The government on Tuesday said that mobile SIM cards could be issued to those who do not have an Aadhaar number, The Times of India reported. Telecom secretary Aruna Sundararajan told the daily that the Centre had issued instructions to telecom companies to accept alternative identification documents such as driving licence, passport and voter ID card.

Until last week, mobile companies had been asking customers to link their phone number with Aadhaar. “The communication is still being sent to cellphone users to encourage them to re-verify their mobile connections,” said Rajan Mathews, the director-general of the Cellular Operators Association of India. “However, no last date for completion of this exercise is to be mentioned in such communication...All the telecom companies are adhering to telecom ministry guidelines.”

The Supreme Court on April 25 clarified that it had never made it mandatory for SIM cards to be linked with Aadhaar.
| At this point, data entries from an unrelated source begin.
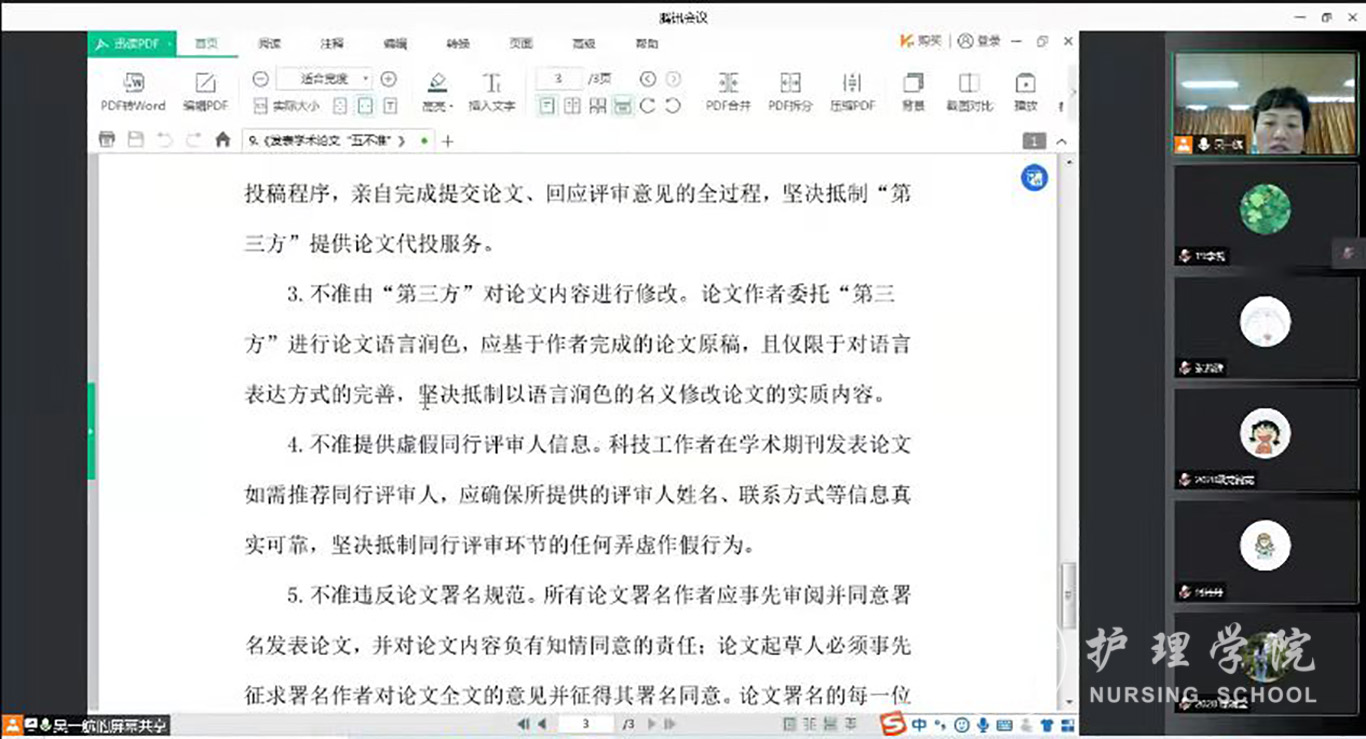This screenshot has width=1366, height=739.
Task: Switch to the 注释 tab
Action: point(331,43)
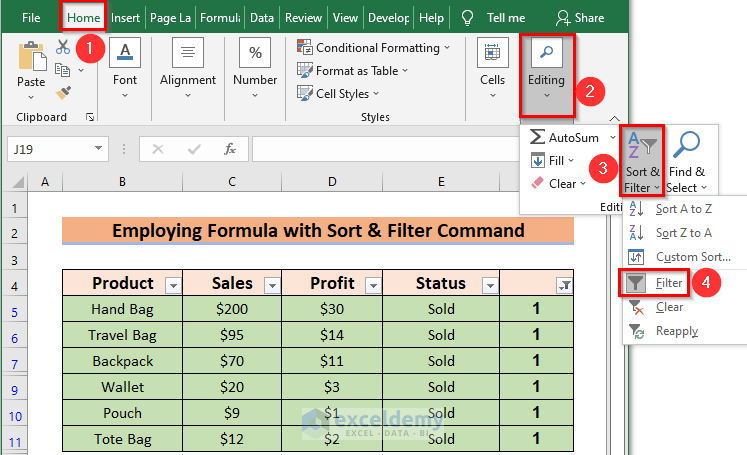Click the Format Painter brush icon
The width and height of the screenshot is (747, 455).
(x=63, y=92)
Justice DY Chandrachud, one of the five judges on the Constitution Bench hearing petitions against the Aadhaar Act, said that the court did not ask to make SIM-Aadhaar linking mandatory when it asked the government to register and verify every SIM card within a year.

“In fact there was no such direction from the Supreme Court, but you took it and used it as tool to make Aadhaar mandatory for mobile users,” Chandrachud had told Rakesh Dwivedi, the Unique Identification Authority of India’s counsel. Dwivedi had then admitted that SIM-Aadhaar linking had commenced on the basis of the recommendation of the Telecom Regulatory Authority of India even before the court had passed the order.